As previously reported by Computer Weekly in August 2022, HS2’s compliance with the IR35 legislation has been subject to an ongoing review since May 2022, after concerns were raised about how the organisation adapted to the roll-out of the public sector IR35 reforms in April 2017.
“In [the] 2022–23 [financial year], the company made a provision for £10.2m for tax that could have been due to HMRC in relation to the Off-Payroll Working Legislation introduced in April 2017,” the HS2 accounts document stated.
“HMRC [has] now undertaken a compliance review covering the historic assessment of contractors’ employment status resulting in the company making a payment of £6.2m to cover the full value of the identified liability,” it added.
“The HMRC review has now been formally concluded and accordingly, there is no provision included for the year ended 31 March 2024.”
The accounts, which cover the 12 months to 31 March 2024, also show that HS2 engaged a total of 339 off-payroll workers during this period, with 320 (94%) determined to be working on an inside IR35 basis.
Dave Chaplin, CEO and founder of IR35 compliance firm IR35 Shield, said these figures are concerning, and suggest the HS2 could be paying over the odds for the highly-skilled individuals it needs to deliver the project. “The human cost is concerning, with only 5% of contractors deemed to be outside IR35, we’re likely to see top talent blackball the HS2 project, leading to higher cost alternatives,” he said.
This is because inside IR35 contractors may typically request higher day rates to compensate for the fact they will be paying additional employment-related tax on their earnings, compared with individuals working on an outside IR35 basis.
It’s an issue Computer Weekly recently reported on, in the wake of chancellor Rachel Reeves announcing a clampdown on government departmental spend on external consultancies, as part of a push to close the £22bn public spending gap the new government claims to have inherited from the Conservatives.
This is not the only way the public sector IR35 reforms are costing the public sector money, added Chaplin, as the HS2 accounts neatly show.
“[This HS2 bill] is highlighting the circular and counterproductive nature of off-payroll legislation in the public sector,” he said. “HS2, funded by the government, pays £6.2m to HMRC, which goes to the Treasury, only for the Treasury to then fund HS2 with monies including this £6.2m.

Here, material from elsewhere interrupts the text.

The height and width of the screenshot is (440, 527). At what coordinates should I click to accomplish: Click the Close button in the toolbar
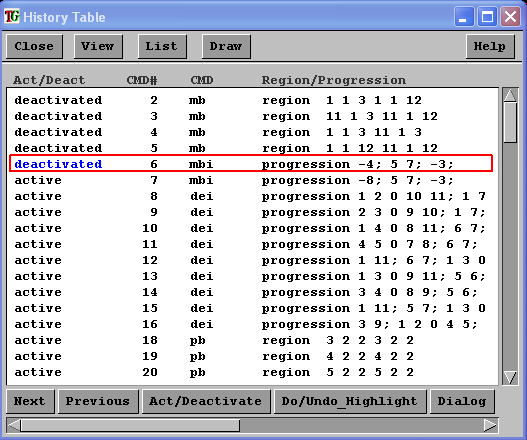click(34, 46)
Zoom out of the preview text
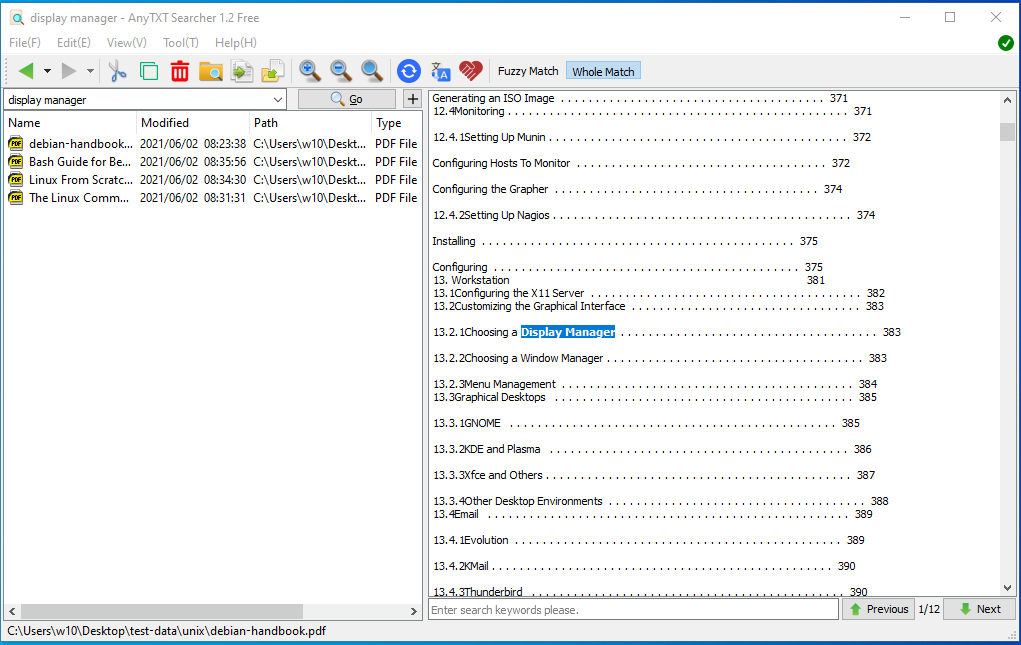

It’s a bureaucratic circus that serves no real purpose.
“The compliance efforts themselves are a net loss for the Treasury,” added Chaplin. “HMRC caseworkers’ salaries result in only about a third returning as tax revenue. Add to this the increased costs from pushing contractors onto payroll and the use of consultancies, and we’re looking at a significant net loss for the public purse.”
When details of HS2’s IR35 compliance issues first emerged, the organisation’s accounts confirmed it had relied on HMRC’s much-maligned Check Employment Status for Tax (CEST) online tool to assess the employment status of its contractors.
Handle with care
Seb Maley, CEO of contractor insurance provider Qdos, said the situation raises “serious questions” about whether CEST is fit for purpose, but should also highlight the reasons why contractor status determinations are something that need to be handled with care.
“Time and time again, CEST is at the heart of incorrect IR35 assessments,” he said. “This eye-watering tax bill serves as a lesson for other businesses engaging contractors. Given the complexity and the concerns of these rules, it’s crucial that compliance is prioritised.”
There is another concerning element to the story, said Maley, which is the length of time HS2 appears to have been under investigation by HMRC, and how long it has taken the organisation to get clarification on how big its IR35-related tax bill would be.
“Such lengthy delays breed uncertainty, which isn’t good for any organisation – and in many ways, contractors,” he said. “It’s one thing for a public sector organisation to have a £10m tax bill hanging over its head, but it’s another thing altogether for private sector firms.
“The reality is, the longer an IR35 investigation is open, the bigger the impact it can have on whether a business engages contractors. Time spent waiting on HMRC is a huge problem. We see it day in day out here at Qdos, where businesses can’t look too far ahead because of an ongoing – and lengthy – investigation.”